The resident Park Naturalists contributed much, particularly in the earlier years, to the knowledge of the parks through observation, collections and inventories of park resources, and through some basic research. The geological research of Edwin McKee at Grand Canyon is a most notable example, but the observations of Arthur Stupka at Great Smoky Mountains, Frank Brockman at Mount Rainier, and the early work of Milton Skinner at Yellowstone, also illustrate the research opportunities and accomplishments of that period.
World War II reduced the naturalist staffs to a minimum. After the war the National Park Service reestablished eight biologist positions under the Division of Interpretation, which was the lineal descendant of the old Branch of Research and Education. The number of biologists was not restored to pre-war strength despite the increasing pressures on park resources; a situation experienced by no other professional group within the National Park Service except the geologists.

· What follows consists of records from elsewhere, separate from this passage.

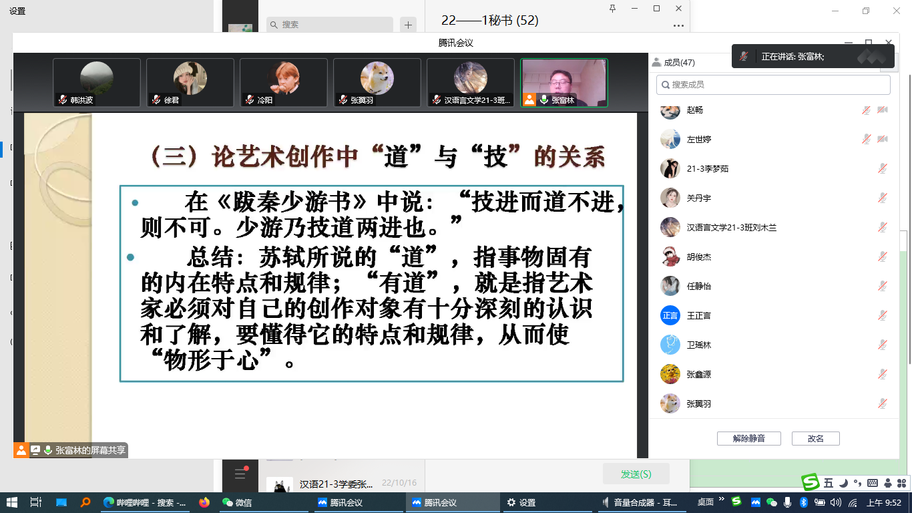
Task: Open the WeChat chat options ellipsis
Action: (678, 25)
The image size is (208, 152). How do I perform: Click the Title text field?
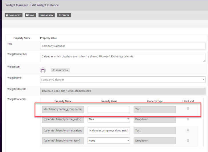pyautogui.click(x=123, y=46)
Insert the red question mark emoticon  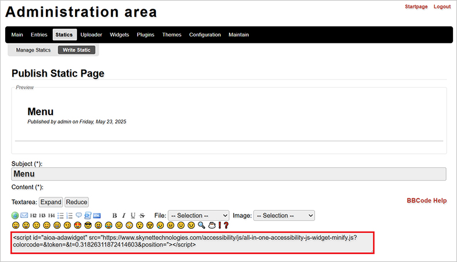pos(226,225)
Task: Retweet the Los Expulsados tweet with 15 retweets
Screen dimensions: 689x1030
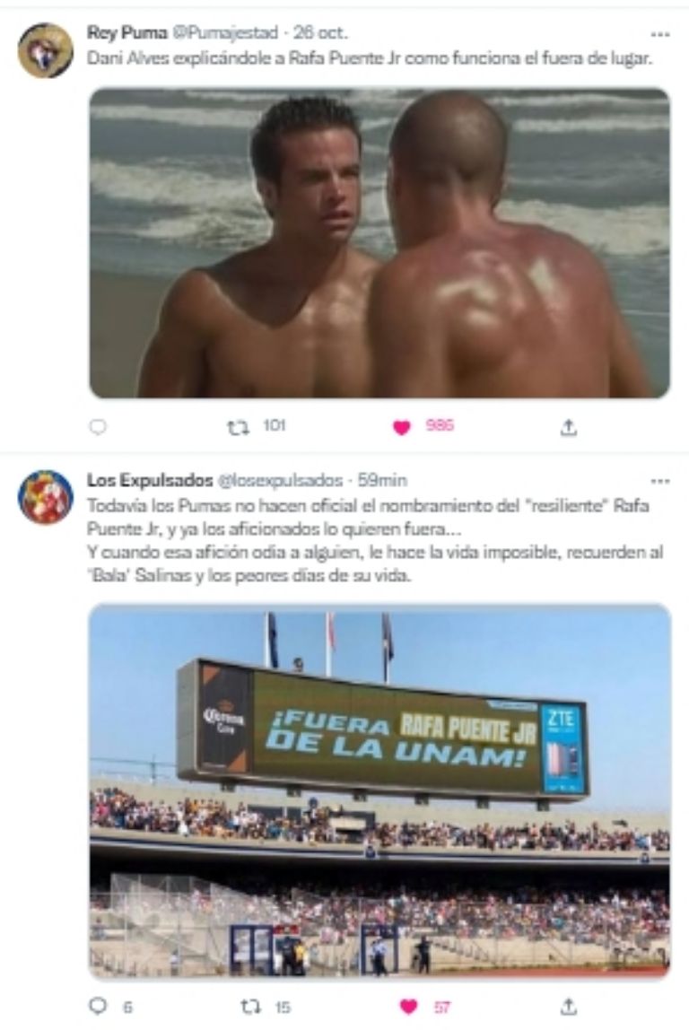Action: [x=250, y=1007]
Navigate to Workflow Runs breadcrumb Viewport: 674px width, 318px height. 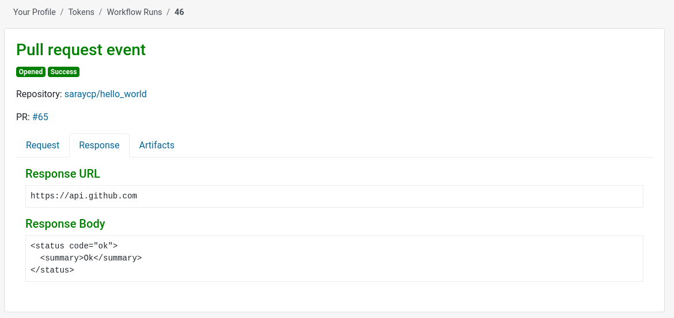[134, 12]
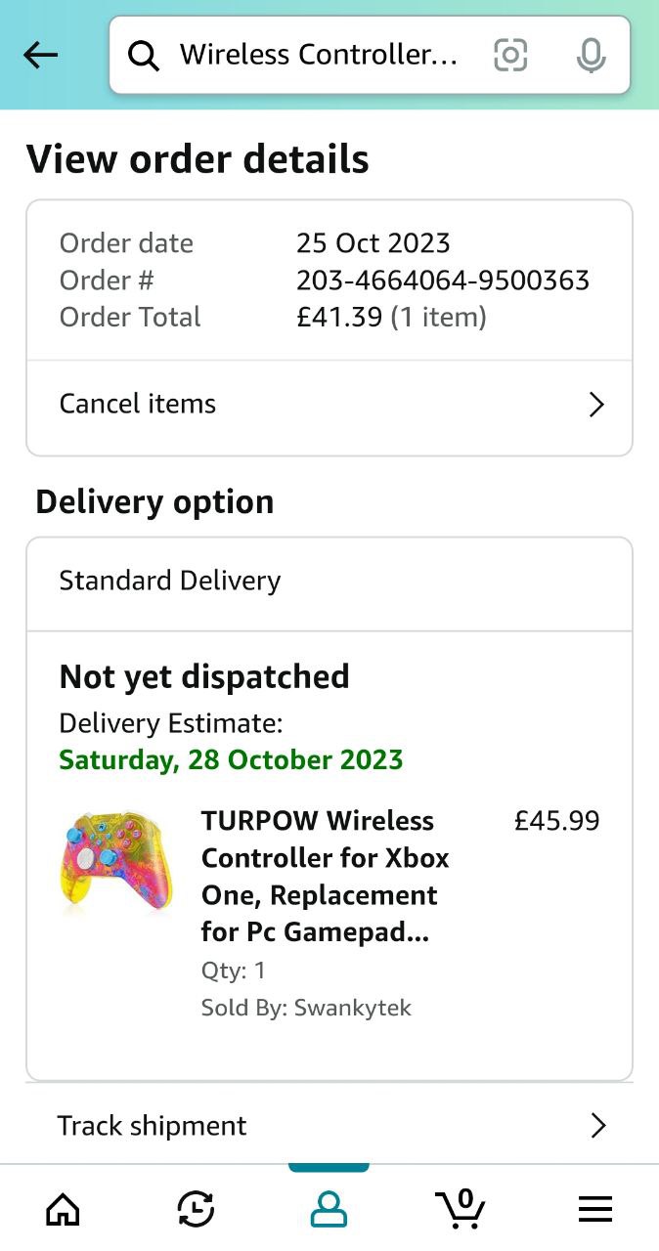The width and height of the screenshot is (659, 1251).
Task: Open buy again history icon
Action: [196, 1210]
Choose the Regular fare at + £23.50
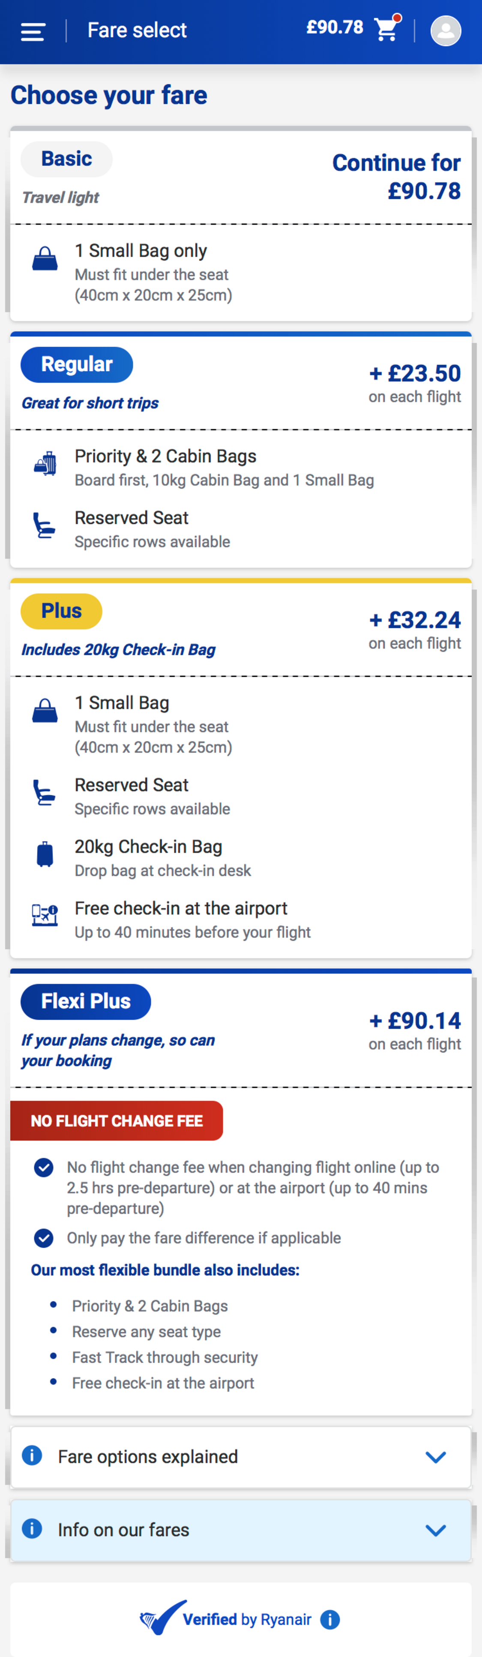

On February 10, 1945, the National Park Service issued a statement on Research in the National Park System, and its Relation to Private Research and the Work of Research Foundations. Its recommendations covered natural history as well as history and archaeology and advocated a research program to provide a constant flow of knowledge on the interrelations of life forms (ecology) essential for interpretation and management and an adequate staff of biologists. A list of 77 needed biological research programs was included, with priorities. The years passed — but little happened.
During the period 1948-1957, research biologist Walter Kittams was stationed in Yellowstone to study the chronically serious elk situation and recommend corrective measures. He produced voluminous illustrated reports showing the spread of ecological destruction and urging an adequate elk-reduction program.
In 1953, the National Park Conference advocated research as a basic tool for interpretation and management. This led to inclusion in the Administrative Manual of a policy statement in support of research.
In 1956, the first (and last) meeting of National Park Service biologists since 1939 was held in Washington. A list of suggestions for strengthening and implementing the Service’s biological program was submitted by the conferees, but was not implemented.
In 1957, a position of aquatic biologist was reestablished to handle research, interpretation, and management of fisheries and related aquatic resources. A previous fishery position had existed between 1934 and 1940.